» Data for analysis:
+--
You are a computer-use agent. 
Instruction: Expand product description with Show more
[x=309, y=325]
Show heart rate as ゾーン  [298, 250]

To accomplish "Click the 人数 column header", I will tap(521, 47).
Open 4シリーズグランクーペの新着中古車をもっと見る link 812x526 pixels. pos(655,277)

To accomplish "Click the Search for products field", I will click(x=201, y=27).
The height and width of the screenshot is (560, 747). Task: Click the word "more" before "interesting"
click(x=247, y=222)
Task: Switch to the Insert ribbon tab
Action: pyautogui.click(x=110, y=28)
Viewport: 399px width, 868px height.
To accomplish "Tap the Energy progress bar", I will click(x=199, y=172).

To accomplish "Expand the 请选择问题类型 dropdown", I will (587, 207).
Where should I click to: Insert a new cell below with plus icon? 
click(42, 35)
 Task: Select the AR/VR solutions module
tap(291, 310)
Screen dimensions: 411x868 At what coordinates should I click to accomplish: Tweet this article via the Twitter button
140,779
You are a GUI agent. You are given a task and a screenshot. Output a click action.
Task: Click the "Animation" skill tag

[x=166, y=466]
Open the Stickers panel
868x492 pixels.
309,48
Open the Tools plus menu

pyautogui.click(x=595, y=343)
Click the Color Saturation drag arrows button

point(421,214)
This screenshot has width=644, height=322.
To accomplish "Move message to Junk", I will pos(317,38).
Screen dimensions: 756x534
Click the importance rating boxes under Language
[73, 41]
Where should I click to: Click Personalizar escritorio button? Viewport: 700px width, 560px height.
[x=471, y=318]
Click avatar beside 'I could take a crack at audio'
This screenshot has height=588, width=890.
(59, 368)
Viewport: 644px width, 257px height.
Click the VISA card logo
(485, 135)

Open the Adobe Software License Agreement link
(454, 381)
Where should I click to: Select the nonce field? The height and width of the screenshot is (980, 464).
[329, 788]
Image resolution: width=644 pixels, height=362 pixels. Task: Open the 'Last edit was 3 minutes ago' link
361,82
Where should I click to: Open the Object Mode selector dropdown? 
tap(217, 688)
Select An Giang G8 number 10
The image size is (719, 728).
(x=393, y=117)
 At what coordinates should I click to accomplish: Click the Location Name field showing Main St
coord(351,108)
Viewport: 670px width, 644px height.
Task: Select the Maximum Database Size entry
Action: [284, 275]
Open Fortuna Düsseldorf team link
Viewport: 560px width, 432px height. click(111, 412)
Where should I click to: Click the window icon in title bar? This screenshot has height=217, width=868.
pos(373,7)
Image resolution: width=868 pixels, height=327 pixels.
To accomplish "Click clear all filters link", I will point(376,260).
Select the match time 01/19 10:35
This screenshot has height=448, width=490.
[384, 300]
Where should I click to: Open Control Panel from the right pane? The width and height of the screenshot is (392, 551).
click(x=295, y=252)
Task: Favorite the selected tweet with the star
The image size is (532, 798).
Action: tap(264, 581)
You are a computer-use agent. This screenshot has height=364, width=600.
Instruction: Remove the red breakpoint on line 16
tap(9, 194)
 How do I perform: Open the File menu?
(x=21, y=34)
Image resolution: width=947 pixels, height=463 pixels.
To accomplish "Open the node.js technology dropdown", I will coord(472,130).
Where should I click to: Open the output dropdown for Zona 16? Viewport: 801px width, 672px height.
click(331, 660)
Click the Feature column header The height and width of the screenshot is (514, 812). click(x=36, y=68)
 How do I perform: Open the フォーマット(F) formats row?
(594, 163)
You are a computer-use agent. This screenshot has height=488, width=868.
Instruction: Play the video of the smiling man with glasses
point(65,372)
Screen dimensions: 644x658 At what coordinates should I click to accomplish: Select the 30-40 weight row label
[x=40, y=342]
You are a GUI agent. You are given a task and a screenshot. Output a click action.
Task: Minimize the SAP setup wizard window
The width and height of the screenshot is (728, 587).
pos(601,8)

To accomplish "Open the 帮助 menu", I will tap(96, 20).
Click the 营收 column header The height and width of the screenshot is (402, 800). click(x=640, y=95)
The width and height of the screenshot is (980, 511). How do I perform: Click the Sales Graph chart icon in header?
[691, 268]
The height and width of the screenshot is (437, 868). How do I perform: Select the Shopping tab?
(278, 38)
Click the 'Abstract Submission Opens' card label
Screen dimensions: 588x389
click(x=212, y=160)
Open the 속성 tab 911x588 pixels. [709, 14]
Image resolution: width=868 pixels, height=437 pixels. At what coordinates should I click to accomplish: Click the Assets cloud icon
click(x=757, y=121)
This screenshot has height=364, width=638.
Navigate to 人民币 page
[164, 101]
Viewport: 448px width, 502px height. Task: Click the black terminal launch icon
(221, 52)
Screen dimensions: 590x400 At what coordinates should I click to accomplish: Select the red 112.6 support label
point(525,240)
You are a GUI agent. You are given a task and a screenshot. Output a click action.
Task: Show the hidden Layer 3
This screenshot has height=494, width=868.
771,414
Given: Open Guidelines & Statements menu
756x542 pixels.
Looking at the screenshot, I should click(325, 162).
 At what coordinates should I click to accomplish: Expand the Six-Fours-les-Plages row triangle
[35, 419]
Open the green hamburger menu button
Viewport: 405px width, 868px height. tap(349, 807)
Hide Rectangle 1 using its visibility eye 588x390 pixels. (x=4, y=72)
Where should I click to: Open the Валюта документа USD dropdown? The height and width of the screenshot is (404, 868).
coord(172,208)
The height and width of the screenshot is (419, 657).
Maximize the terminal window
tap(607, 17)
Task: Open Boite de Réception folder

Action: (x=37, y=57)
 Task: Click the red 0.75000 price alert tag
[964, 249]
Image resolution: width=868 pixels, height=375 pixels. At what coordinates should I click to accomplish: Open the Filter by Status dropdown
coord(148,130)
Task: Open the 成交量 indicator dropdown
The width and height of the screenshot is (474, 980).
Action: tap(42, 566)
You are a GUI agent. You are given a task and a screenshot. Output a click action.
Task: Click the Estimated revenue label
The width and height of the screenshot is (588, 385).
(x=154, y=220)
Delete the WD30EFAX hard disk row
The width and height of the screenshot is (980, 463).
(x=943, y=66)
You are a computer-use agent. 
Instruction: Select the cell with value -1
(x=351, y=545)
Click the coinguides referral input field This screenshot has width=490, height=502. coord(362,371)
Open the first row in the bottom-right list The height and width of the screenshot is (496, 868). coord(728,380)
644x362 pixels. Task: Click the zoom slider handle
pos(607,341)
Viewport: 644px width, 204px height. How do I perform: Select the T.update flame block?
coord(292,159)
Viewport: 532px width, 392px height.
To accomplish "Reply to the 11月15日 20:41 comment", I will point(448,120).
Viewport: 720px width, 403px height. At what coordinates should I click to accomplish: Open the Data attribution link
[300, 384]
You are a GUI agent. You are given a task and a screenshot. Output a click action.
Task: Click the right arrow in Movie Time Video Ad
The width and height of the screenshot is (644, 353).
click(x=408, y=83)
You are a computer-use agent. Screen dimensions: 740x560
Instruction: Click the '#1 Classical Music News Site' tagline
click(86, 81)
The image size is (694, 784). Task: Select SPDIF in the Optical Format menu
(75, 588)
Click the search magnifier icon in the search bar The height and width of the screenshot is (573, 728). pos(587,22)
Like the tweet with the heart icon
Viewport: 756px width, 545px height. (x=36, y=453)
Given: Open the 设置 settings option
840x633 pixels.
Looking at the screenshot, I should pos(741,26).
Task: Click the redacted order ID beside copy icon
+--
» Assignment:
The answer is the line with "644x362 pixels. Task: Click" plus every line after it, printed exactly as they appear above.

» Task answer:
644x362 pixels. Task: Click the zoom slider handle
pos(607,341)
Viewport: 644px width, 204px height. How do I perform: Select the T.update flame block?
coord(292,159)
Viewport: 532px width, 392px height.
To accomplish "Reply to the 11月15日 20:41 comment", I will point(448,120).
Viewport: 720px width, 403px height. At what coordinates should I click to accomplish: Open the Data attribution link
[300, 384]
You are a GUI agent. You are given a task and a screenshot. Output a click action.
Task: Click the right arrow in Movie Time Video Ad
The width and height of the screenshot is (644, 353).
click(x=408, y=83)
You are a computer-use agent. Screen dimensions: 740x560
Instruction: Click the '#1 Classical Music News Site' tagline
click(86, 81)
The image size is (694, 784). Task: Select SPDIF in the Optical Format menu
(75, 588)
Click the search magnifier icon in the search bar The height and width of the screenshot is (573, 728). pos(587,22)
Like the tweet with the heart icon
Viewport: 756px width, 545px height. (x=36, y=453)
Given: Open the 设置 settings option
840x633 pixels.
Looking at the screenshot, I should pos(741,26).
Task: Click the redacted order ID beside copy icon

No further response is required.